It is known that illness and hospitalization cases are unknown, traumatizing and threatening episodes, as they put security, integrity, privacy and even human beings' individuality at stake.

Thus, facing the reality involved in being sick and hospitalized poses the challenge of humanization, so that "values and attitudes regarding human life consolidate a new culture of health response"(7).

From this perspective, developing extension acts towards human life maintenance with dignity, during hospitalization, contributes to the performance of integral family care, respecting particularities of the illness and hospitalization process. This was one of the areas of the program, through the Humanizing hospital care: focus on client and family project.

When they return to their homes, the entire family dynamics is changed. Integral family care is based on the premise of the family's great potential as an ally in maintaining and restoring its members' health; however, such potential is influenced by experiences lived that influence such actions at home(6).

There are countless challenges to be faced by the family when one of the members returns after being hospitalized. He/she may need specific attention for his/her readaptation and family reorganization.

The situations that demand family preparation to overcome new challenges include ostomy. On the one hand, this procedure solves the person's organic problem but, on the other, it produces new problems resulting from the sudden change in the body's aspect and its elimination habits. The person loses control and needs of using collector devices for the effluents, changing the person's and family's routine.

Considering the affective and social relationship, or the physical aspect, the family environment constitutes one of the most powerful forces that influence the development of self-care capacity, stimulating ostomy patients to adapt to the new living conditions. For this reason, it is relevant to develop an extension project in which the family is prioritized during the whole self-care capacity process. This is the action sphere of the project Interdisciplinary care to the ostomized client and his/her family.

In this context, cancer problems are also relevant. Due to the great incidence and the high mortality of this disease, it is considered a public health problem. Therefore, it should receive care and be addressed in all dimensions: health promotion, prevention, treatment compatible with integral care. This justified the development and discussion of the project Integral care to gynecological tumor patients and their family, especially with the women.

The clients, who have ulcer wounds, as well as their family, need integral care in order to clarify not only the injury treatment, but also the development of attitudes aimed at preventing new harm.

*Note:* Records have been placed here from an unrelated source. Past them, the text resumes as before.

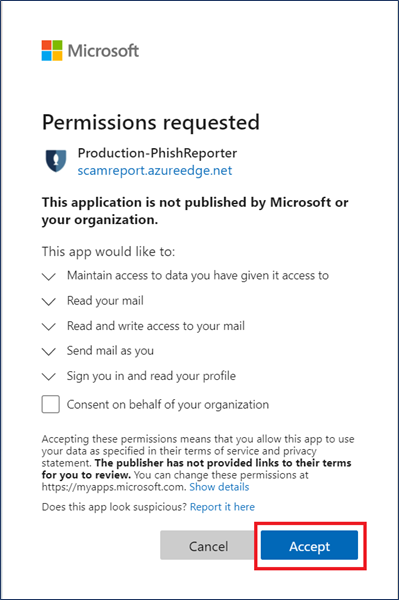The width and height of the screenshot is (399, 600).
Task: Expand 'Read and write access' chevron
Action: click(49, 326)
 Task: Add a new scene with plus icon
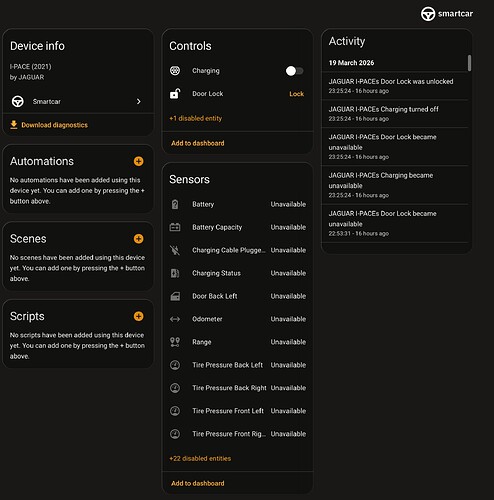pyautogui.click(x=139, y=239)
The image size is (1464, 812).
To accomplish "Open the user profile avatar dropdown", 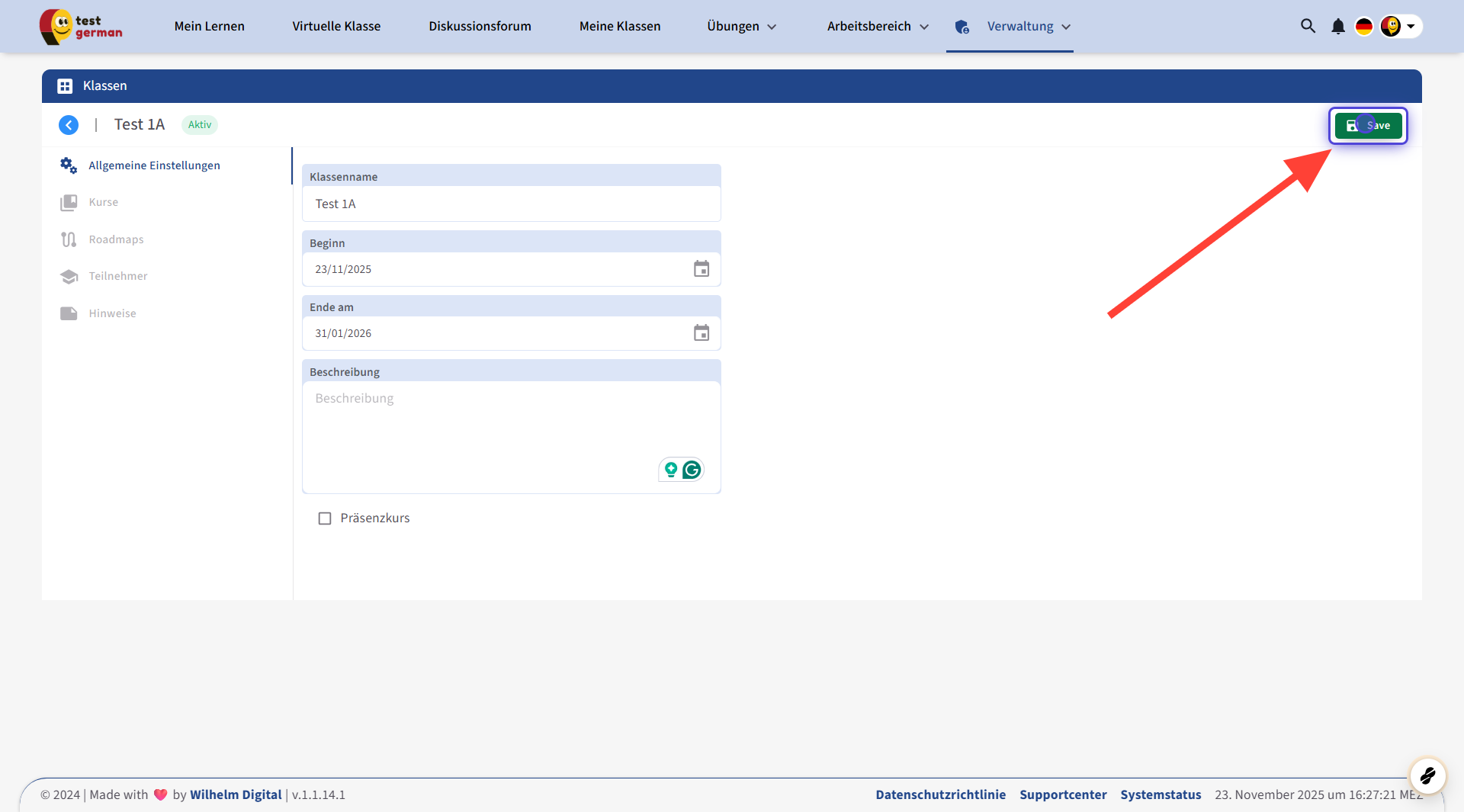I will (1400, 27).
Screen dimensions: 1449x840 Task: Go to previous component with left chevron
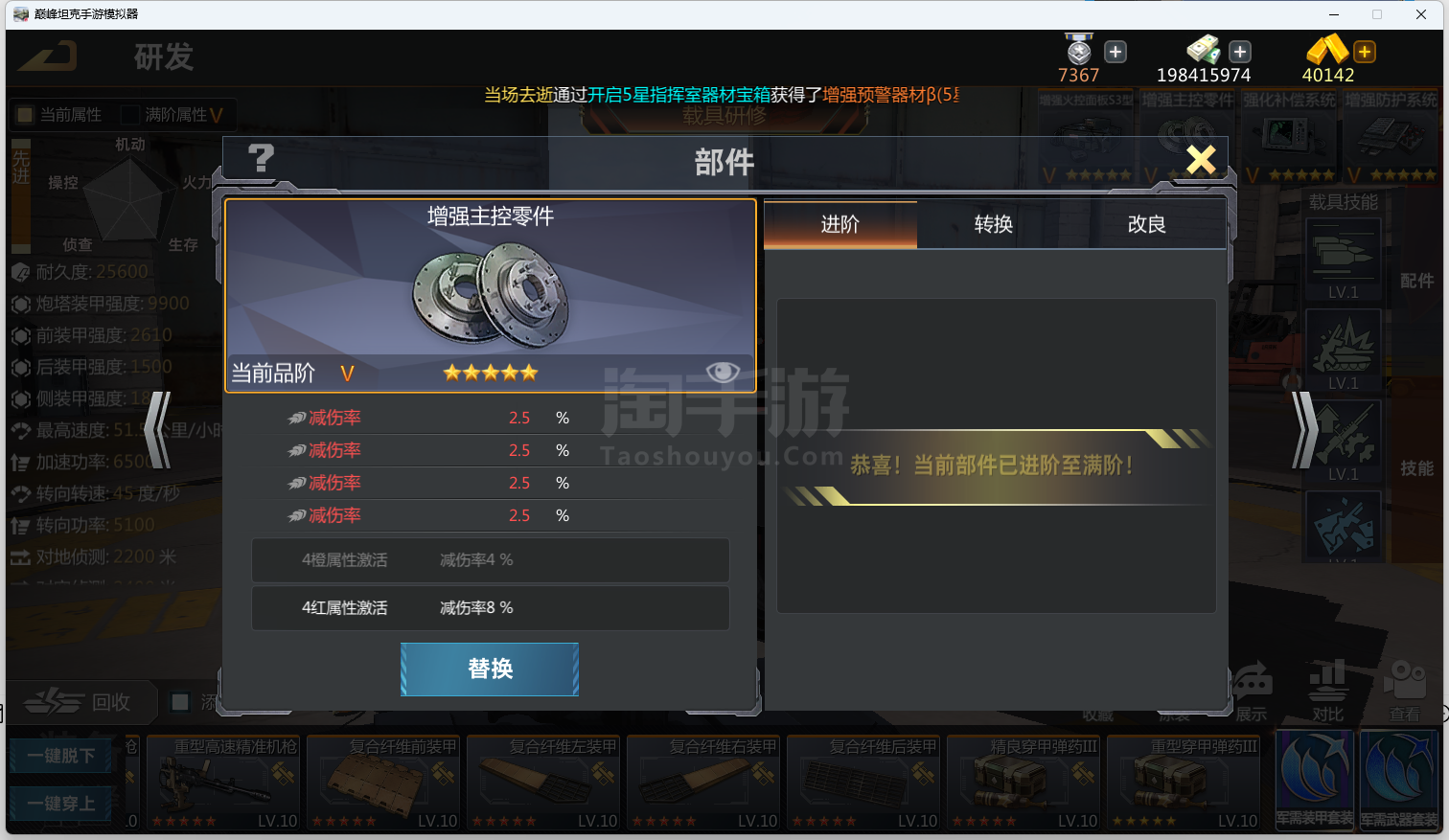point(158,431)
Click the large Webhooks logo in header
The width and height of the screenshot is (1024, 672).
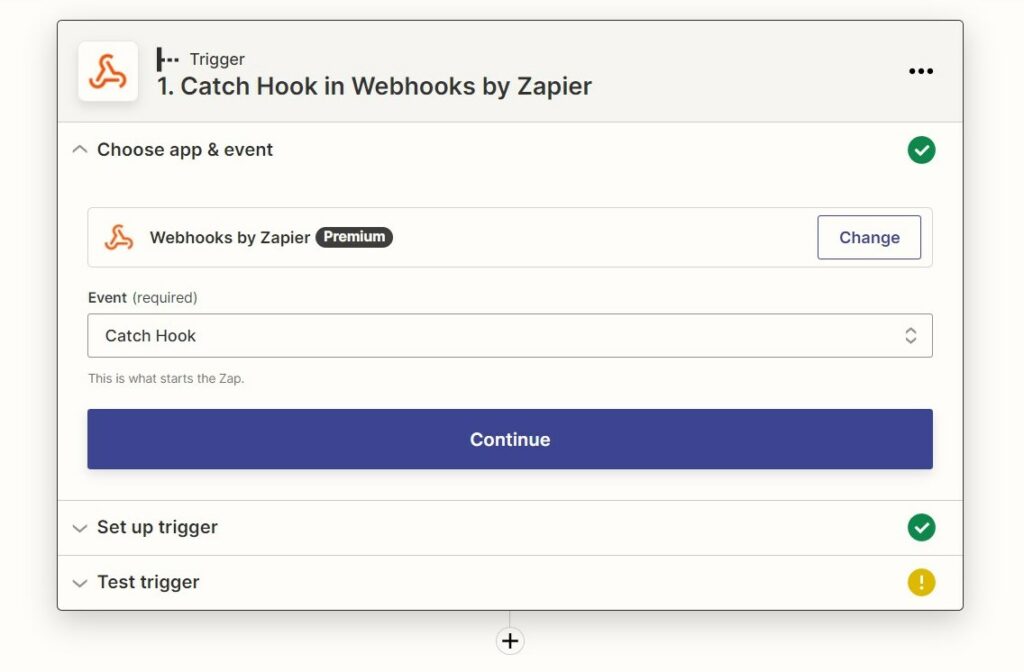[x=108, y=71]
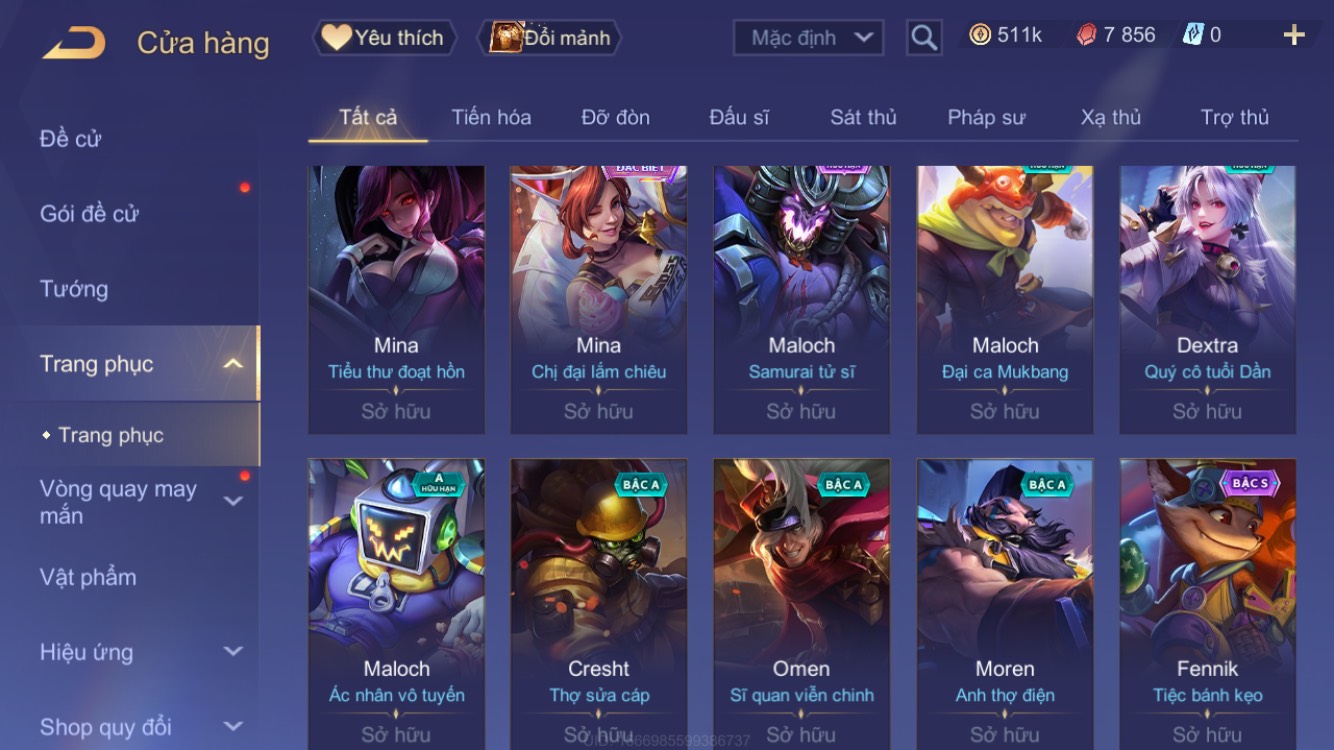The image size is (1334, 750).
Task: Tap the red ruby icon showing 7 856
Action: coord(1086,35)
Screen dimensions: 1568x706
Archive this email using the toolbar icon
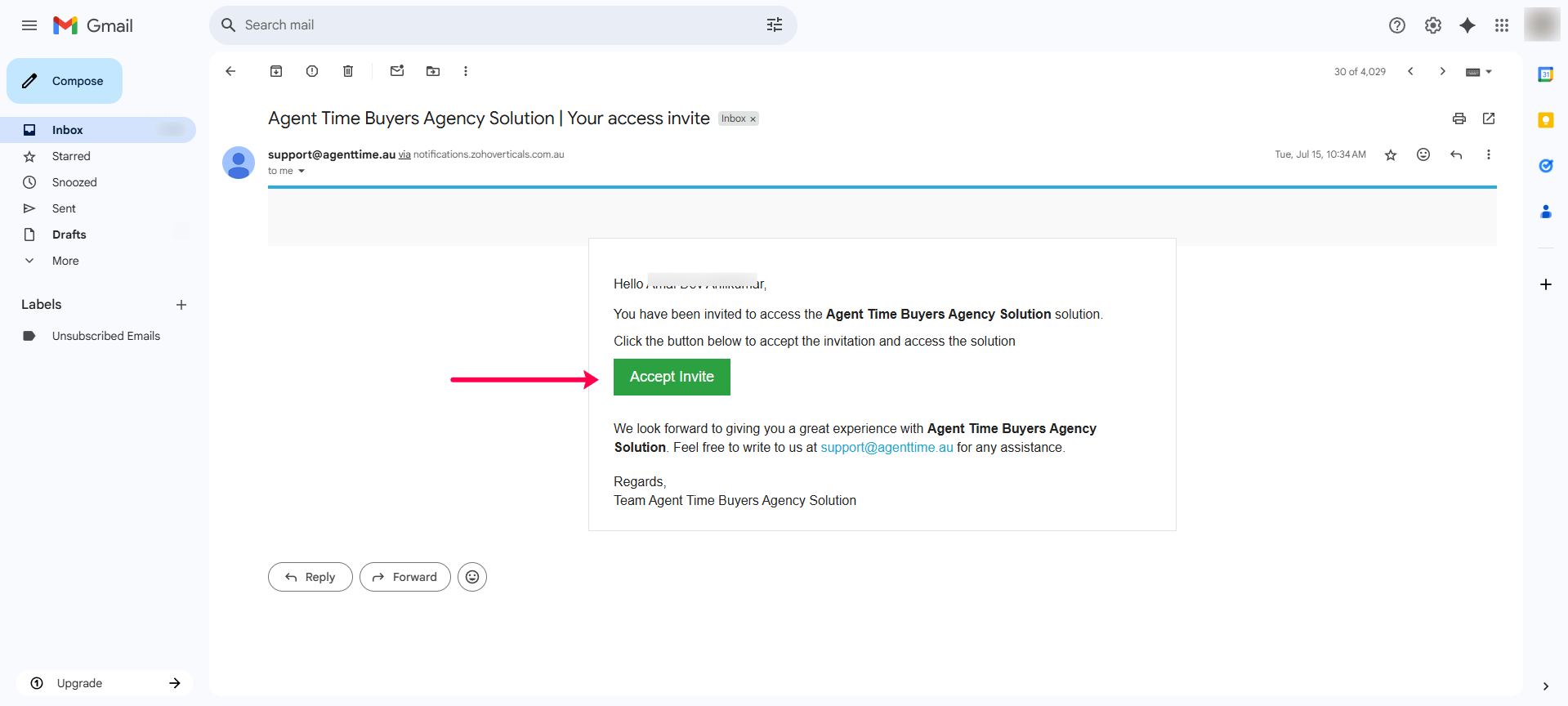(x=276, y=71)
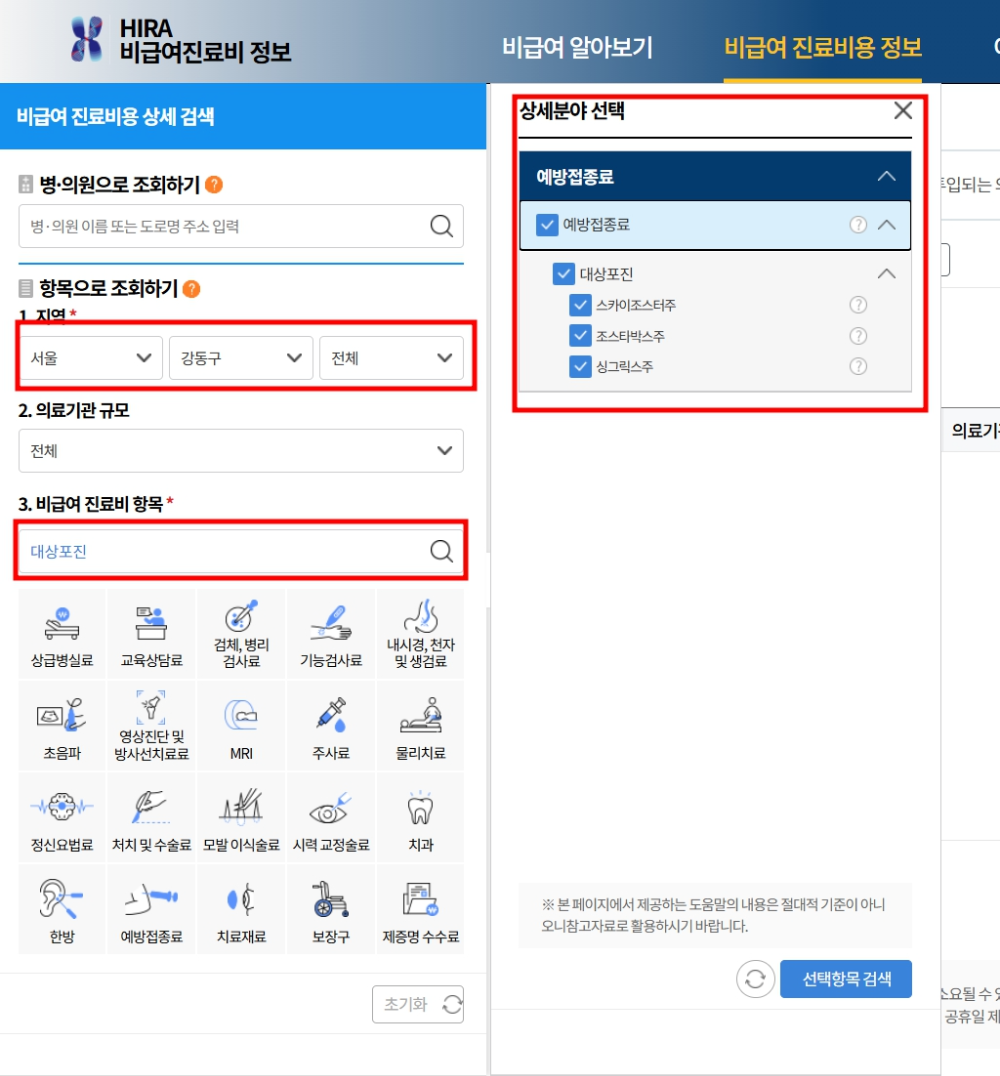Click the 초기화 reset button
The image size is (1000, 1076).
tap(420, 1004)
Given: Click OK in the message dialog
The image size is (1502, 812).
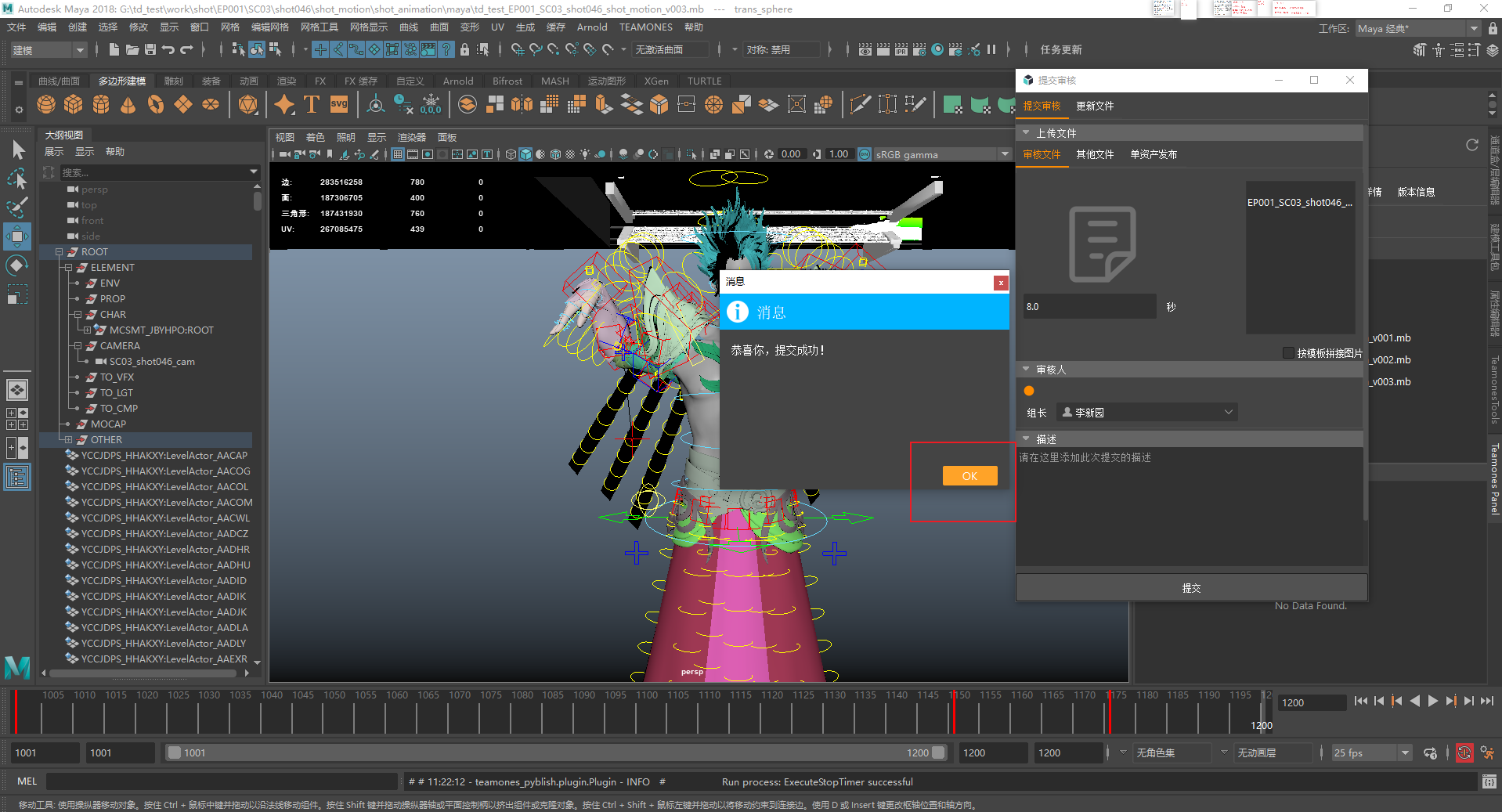Looking at the screenshot, I should click(x=969, y=476).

Patients with surgical or traumatic ulcer wounds generally present a longer hospitalization time and, consequently, the appearance of hospital infections, increasing treatment costs and also producing physical disabilities and psychosocial problems.

The treatment of cutaneous injuries requires specific knowledge about healing, factors interfering in this process and the use of adequate means and bandages. Nevertheless, extension activities that prioritize integral care, considering the real needs of patients with wounds and their families, may optimize the healing process, decreasing time and treatment costs, which is the study object of Integral care to patients with chronic and acute wounds and their family.

Integral care to the family should be guided by the interdisciplinary approach and directed at autonomy, independence and self-care achievement by clients and family members. Having the family as a care perspective means to consider that the family environment is the place where one learns about health and sickness, based on a process of living life, where the changes that occur are built each day(6). This idea guided the work done by the project: Service-Education Articulation: integral care to the family.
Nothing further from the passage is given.